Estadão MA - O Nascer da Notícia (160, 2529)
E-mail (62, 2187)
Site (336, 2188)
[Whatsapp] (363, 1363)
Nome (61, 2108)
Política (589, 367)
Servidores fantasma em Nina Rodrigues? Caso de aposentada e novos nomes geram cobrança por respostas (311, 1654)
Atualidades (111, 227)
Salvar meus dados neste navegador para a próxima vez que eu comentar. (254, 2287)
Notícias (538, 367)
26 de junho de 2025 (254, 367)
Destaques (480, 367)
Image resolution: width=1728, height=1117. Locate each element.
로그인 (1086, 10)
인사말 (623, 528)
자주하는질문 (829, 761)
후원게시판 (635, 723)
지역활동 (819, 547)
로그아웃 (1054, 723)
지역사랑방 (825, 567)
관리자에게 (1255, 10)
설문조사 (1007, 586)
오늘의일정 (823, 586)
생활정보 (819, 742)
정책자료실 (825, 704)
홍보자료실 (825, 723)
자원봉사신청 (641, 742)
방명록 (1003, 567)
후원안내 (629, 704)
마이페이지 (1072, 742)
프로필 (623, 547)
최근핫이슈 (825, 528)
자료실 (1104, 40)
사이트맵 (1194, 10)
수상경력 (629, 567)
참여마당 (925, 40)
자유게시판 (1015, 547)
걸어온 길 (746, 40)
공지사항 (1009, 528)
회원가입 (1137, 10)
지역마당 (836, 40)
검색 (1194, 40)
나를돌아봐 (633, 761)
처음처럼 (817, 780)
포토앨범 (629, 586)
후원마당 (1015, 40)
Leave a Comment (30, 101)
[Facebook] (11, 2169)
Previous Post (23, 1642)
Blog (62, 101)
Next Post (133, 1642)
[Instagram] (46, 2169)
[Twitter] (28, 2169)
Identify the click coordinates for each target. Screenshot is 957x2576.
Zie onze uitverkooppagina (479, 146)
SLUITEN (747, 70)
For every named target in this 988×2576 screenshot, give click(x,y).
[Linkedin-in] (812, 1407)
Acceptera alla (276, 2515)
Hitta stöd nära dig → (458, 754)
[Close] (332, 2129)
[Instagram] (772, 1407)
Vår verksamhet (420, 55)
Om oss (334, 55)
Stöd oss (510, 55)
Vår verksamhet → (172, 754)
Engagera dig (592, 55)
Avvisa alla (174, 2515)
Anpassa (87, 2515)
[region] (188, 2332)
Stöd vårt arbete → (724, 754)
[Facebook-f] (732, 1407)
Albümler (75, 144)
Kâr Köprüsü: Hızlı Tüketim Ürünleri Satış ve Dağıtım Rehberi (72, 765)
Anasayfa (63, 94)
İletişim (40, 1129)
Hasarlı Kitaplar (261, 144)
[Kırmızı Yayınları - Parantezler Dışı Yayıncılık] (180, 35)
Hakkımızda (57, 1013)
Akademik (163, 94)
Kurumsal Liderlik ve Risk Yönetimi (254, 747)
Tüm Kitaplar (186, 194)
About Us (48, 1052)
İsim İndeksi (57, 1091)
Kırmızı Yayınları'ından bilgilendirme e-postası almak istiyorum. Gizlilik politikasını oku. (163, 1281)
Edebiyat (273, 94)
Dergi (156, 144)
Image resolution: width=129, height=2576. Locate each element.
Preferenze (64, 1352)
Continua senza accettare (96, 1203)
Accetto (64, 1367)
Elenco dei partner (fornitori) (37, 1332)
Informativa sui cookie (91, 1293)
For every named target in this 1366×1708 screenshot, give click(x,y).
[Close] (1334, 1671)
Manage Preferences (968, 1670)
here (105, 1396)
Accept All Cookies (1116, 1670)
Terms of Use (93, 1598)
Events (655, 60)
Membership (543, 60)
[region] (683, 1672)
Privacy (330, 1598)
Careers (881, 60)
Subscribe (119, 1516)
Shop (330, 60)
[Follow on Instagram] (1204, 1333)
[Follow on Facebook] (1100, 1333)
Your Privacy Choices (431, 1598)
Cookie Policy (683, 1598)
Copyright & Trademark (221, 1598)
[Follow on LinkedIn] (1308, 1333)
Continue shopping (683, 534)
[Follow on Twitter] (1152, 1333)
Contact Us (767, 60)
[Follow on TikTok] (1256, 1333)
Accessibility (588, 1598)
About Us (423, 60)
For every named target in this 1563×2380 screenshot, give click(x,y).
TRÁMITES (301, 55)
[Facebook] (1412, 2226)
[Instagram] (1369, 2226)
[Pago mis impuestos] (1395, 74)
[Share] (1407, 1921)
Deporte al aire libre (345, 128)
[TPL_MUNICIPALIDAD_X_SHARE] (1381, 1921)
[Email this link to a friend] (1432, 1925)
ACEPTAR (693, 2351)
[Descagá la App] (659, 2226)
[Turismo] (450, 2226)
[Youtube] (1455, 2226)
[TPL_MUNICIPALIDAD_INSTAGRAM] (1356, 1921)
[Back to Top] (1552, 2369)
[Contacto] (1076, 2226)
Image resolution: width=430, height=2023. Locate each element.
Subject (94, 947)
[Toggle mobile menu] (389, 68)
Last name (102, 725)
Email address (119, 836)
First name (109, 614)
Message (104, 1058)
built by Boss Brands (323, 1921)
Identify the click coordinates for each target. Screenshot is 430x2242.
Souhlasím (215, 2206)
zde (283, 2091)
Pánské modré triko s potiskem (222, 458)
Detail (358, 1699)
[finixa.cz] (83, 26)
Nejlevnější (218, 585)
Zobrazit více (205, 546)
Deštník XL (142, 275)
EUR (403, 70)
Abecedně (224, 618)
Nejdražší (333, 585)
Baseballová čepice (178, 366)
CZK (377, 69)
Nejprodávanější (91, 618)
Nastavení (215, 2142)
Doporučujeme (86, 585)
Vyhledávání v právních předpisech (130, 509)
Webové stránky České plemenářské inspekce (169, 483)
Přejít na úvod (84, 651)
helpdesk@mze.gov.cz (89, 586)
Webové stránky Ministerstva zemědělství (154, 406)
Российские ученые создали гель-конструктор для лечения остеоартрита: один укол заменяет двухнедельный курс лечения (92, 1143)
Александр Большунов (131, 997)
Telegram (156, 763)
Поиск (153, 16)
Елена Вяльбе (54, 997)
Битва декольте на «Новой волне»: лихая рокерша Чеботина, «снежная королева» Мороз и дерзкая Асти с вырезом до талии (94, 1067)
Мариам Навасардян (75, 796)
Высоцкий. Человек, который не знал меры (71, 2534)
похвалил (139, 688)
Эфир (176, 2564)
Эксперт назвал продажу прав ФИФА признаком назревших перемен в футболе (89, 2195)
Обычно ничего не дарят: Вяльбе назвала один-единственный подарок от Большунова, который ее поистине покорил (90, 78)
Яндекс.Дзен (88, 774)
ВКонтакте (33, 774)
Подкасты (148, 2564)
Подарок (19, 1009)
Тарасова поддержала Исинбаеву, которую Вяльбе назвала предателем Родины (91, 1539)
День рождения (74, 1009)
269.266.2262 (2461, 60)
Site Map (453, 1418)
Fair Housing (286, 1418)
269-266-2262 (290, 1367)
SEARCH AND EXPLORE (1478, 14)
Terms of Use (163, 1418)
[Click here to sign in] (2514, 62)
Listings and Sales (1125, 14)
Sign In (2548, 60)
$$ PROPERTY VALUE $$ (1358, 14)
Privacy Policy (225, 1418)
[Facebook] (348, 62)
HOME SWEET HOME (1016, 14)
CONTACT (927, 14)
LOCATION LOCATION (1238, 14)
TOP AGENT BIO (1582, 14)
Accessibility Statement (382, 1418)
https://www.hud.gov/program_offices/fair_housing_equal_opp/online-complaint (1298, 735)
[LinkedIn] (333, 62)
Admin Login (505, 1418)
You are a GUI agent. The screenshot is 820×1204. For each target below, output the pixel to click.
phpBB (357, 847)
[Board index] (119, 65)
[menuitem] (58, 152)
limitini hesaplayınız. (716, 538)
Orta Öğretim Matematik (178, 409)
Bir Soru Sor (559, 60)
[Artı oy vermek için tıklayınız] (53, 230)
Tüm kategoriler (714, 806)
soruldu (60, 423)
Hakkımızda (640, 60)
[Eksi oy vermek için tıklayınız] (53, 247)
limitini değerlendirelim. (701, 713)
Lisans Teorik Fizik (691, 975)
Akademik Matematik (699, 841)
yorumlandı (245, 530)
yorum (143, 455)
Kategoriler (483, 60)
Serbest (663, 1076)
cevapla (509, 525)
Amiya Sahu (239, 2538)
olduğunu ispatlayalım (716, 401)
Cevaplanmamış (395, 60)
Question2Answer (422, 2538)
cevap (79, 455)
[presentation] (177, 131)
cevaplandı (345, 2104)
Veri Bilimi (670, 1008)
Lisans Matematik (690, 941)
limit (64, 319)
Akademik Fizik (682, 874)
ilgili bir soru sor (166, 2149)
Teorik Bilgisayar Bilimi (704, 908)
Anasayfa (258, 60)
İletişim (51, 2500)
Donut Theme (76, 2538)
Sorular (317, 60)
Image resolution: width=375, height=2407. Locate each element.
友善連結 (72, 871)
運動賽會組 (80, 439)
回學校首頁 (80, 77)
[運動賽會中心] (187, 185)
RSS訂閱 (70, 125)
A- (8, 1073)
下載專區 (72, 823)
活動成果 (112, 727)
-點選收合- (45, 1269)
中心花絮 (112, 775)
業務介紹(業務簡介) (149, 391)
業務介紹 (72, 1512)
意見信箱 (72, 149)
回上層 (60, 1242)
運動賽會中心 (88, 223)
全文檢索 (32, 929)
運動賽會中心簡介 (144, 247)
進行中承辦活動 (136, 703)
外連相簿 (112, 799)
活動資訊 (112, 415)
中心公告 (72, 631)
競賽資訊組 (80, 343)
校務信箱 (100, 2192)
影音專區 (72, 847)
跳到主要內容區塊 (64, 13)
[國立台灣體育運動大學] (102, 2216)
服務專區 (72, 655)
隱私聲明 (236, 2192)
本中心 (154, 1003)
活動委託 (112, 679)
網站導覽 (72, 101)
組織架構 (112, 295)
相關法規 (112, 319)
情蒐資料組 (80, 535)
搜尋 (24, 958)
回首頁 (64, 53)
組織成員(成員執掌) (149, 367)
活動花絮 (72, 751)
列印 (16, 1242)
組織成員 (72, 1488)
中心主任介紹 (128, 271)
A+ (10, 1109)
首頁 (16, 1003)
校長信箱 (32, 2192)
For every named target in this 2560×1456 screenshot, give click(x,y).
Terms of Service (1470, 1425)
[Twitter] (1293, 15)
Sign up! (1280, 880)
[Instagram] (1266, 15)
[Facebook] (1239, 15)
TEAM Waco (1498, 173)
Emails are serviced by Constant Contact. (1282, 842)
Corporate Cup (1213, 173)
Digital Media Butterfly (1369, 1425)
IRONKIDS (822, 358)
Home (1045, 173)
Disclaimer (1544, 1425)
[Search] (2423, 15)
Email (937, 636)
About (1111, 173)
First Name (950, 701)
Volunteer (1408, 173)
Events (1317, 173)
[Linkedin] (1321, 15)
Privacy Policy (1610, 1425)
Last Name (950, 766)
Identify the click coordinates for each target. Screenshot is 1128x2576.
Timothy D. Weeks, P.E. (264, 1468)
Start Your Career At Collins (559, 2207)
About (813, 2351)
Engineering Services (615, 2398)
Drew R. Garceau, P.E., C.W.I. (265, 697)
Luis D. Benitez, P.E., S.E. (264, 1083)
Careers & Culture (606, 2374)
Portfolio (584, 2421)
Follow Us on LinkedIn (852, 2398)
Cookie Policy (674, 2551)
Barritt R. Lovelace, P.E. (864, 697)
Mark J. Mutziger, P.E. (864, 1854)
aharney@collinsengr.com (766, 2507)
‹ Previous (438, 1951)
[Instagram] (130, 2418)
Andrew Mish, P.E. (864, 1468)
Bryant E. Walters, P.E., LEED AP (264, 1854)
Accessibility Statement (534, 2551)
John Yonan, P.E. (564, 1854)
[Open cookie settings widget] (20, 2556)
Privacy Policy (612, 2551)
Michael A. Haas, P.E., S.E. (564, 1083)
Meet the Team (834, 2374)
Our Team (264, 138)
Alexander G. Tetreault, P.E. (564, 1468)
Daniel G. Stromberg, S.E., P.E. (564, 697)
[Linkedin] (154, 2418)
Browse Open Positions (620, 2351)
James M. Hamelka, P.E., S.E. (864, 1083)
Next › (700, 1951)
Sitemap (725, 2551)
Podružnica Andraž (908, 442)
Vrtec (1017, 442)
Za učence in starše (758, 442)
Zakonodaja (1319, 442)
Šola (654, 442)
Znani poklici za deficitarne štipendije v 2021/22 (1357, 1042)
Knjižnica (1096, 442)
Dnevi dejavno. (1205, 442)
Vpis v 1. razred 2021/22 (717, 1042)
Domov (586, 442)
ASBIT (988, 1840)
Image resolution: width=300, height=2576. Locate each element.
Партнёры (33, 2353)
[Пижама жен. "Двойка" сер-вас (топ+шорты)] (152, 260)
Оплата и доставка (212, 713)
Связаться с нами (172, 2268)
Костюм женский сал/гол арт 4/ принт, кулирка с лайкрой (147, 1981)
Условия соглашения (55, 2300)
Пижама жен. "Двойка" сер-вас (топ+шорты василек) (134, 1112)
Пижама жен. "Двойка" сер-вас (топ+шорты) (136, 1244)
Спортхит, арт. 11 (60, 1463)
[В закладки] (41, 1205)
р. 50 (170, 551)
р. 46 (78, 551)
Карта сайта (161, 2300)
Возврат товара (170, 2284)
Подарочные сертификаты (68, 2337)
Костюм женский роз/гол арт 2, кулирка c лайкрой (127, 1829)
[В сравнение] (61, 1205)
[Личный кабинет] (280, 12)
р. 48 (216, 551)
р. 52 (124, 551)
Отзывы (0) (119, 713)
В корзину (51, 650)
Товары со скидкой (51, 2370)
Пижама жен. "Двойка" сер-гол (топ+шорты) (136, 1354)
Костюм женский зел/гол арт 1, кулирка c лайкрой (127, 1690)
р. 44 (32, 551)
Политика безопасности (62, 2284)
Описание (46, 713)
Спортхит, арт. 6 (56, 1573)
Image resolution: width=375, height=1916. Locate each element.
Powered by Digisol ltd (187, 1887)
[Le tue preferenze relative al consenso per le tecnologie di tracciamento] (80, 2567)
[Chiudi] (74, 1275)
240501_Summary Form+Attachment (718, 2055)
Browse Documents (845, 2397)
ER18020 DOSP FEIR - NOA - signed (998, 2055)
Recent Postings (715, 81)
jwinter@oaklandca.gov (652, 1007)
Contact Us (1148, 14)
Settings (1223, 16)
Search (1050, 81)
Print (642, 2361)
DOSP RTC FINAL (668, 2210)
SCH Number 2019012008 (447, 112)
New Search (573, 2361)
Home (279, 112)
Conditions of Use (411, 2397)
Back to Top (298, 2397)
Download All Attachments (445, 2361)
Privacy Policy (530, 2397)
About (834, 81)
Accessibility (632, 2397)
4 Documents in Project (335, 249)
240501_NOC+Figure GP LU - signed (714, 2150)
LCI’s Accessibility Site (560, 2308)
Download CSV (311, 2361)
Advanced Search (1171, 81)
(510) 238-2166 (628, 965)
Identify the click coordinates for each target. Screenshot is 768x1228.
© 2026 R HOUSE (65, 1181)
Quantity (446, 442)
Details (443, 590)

•••

Work instructions: Above are the records. Print exactly, and only, the lines from the line with "Dergi (156, 144)" to the line with "Informativa sui cookie (91, 1293)", both inclusive.

Finished task:
Dergi (156, 144)
Image resolution: width=129, height=2576. Locate each element.
Preferenze (64, 1352)
Continua senza accettare (96, 1203)
Accetto (64, 1367)
Elenco dei partner (fornitori) (37, 1332)
Informativa sui cookie (91, 1293)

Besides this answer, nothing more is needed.